When the toplevel workflow job runs, it traverses the CWL workflow and creates a toil job for each step. The dependency graph is expressed by making downstream jobs children of upstream jobs, and initializing the child jobs with an input object containing the promises of output from upstream jobs.

Because Toil jobs have a single output, but CWL permits steps to have multiple output parameters that may feed into multiple other steps, the input to a CWLJob is expressed with an “indirect dictionary”. This is a dictionary of input parameters, where each entry value is a tuple of a promise and a promise key. When the job runs, the indirect dictionary is turned into a concrete input object by resolving each promise into its actual value (which is always a dict), and then looking up the promise key to get the actual value for the the input parameter.

If a workflow step specifies a scatter, then a scatter job is created and connected into the workflow graph as described above. When the scatter step runs, it creates child jobs for each parameterizations of the scatter. A gather job is added as a follow-on to gather the outputs into arrays.

When running a command line tool, it first creates output and temporary directories under the Toil local temp dir. It runs the command line tool using the single_job_executor from CWLTool, providing a Toil-specific constructor for filesystem access, and overriding the default PathMapper to use ToilPathMapper.

The ToilPathMapper keeps track of a file’s symbolic identifier (the Toil FileStore token), its local path on the host (the value returned by readGlobalFile) and the the location of the file inside the Docker container.

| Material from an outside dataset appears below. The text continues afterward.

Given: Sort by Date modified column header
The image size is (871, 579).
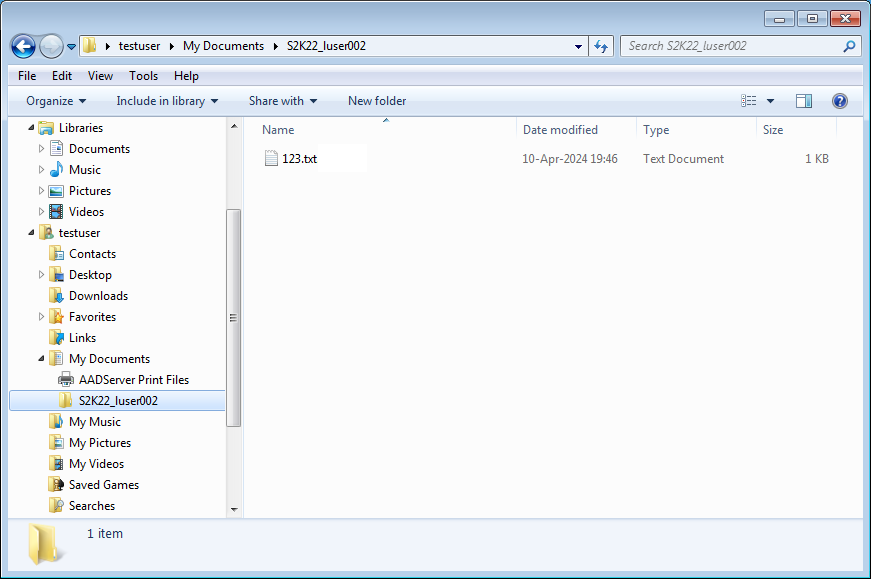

After executing single_job_executor from CWLTool, it gets back the output object and status. If the underlying job failed, raise an exception. Files from the output object are added to the file store using writeGlobalFile and the ‘location’ field of File references are updated to reflect the token returned by the Toil file store.

When the workflow completes, it returns an indirect dictionary linking to the outputs of the job steps that contribute to the final output. This is the value returned by toil.start() or toil.restart(). This is resolved to get the final output object. The files in this object are exported from the file store to ‘outdir’ on the host file system, and the ‘location’ field of File references are updated to reflect the final exported location of the output files.